The possibilities of illness narratives in virtual reality for bodies at the margins
Published in Digital Creativity, 2022
Pathologized embodiments may also look gendered. For decades, proponents of the trans community have had to negotiate a loss of agency when accepting a pathologized diagnosis in order to gain access to healthcare services. For example, in some healthcare jurisdictions, a mental disorder called gender dysphoria must be diagnosed before an individual can receive access to certain healthcare procedures, including gender-affirming surgery and/or insurance reimbursement for said procedures (Grinberg 2018). Receiving a mental health label can mean different things for every individual. Gendered embodiment, however, goes much further.
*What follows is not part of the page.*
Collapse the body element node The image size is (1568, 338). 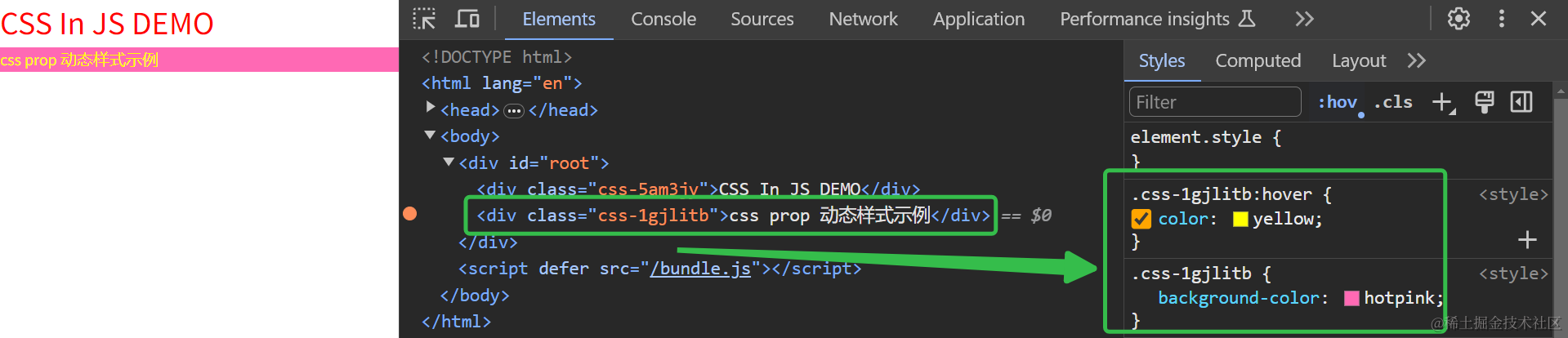pos(430,136)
Individuals labelled as intersex or diagnosed with specific endocrine disorders such as hyperandrogenism, face similar pressures (Alur-Gupta et al. 2019; Himelein and Thatcher 2006; Perram 2019). Hyperandrogenism is a condition of ‘excess’ male hormones, such as testosterone, which when identified in the ‘female’ body are associated with masculinizing symptoms including increased muscle mass, excess body and facial hair, male-pattern-baldness, and infertility. Beyond hormonal, there are also many distinct classifications for ‘diseases’ which mark the human sex chromosomes – all of which work to call into question the biological sex of a patient. Klinefelter Syndrome is a disorder that causes an extra X chromosome in males (XXY), Trisomy X causes an additional X chromosome in females (XXX), and XYY Syndrome embodies its namesake. Disorders such as these (which include recorded instances that reach as high as an assortment of five X and Y chromosomes) are not wholly unheard of and many times go undiagnosed due to the absence of ‘symptoms’ (Nussbaum 2007, 76). These are just a selection of pathologized embodiments, and the experience of each individual is, of course, unique. Some individuals with these or other illnesses may identify with feelings of subjugation in medical or social encounters, and others may not. It is significant to recognize bodily diversity in ways that expose pervasive institutional and societal desires that insist upon bodily normativity and which understand the ways in which this disenfranchises certain bodies over others.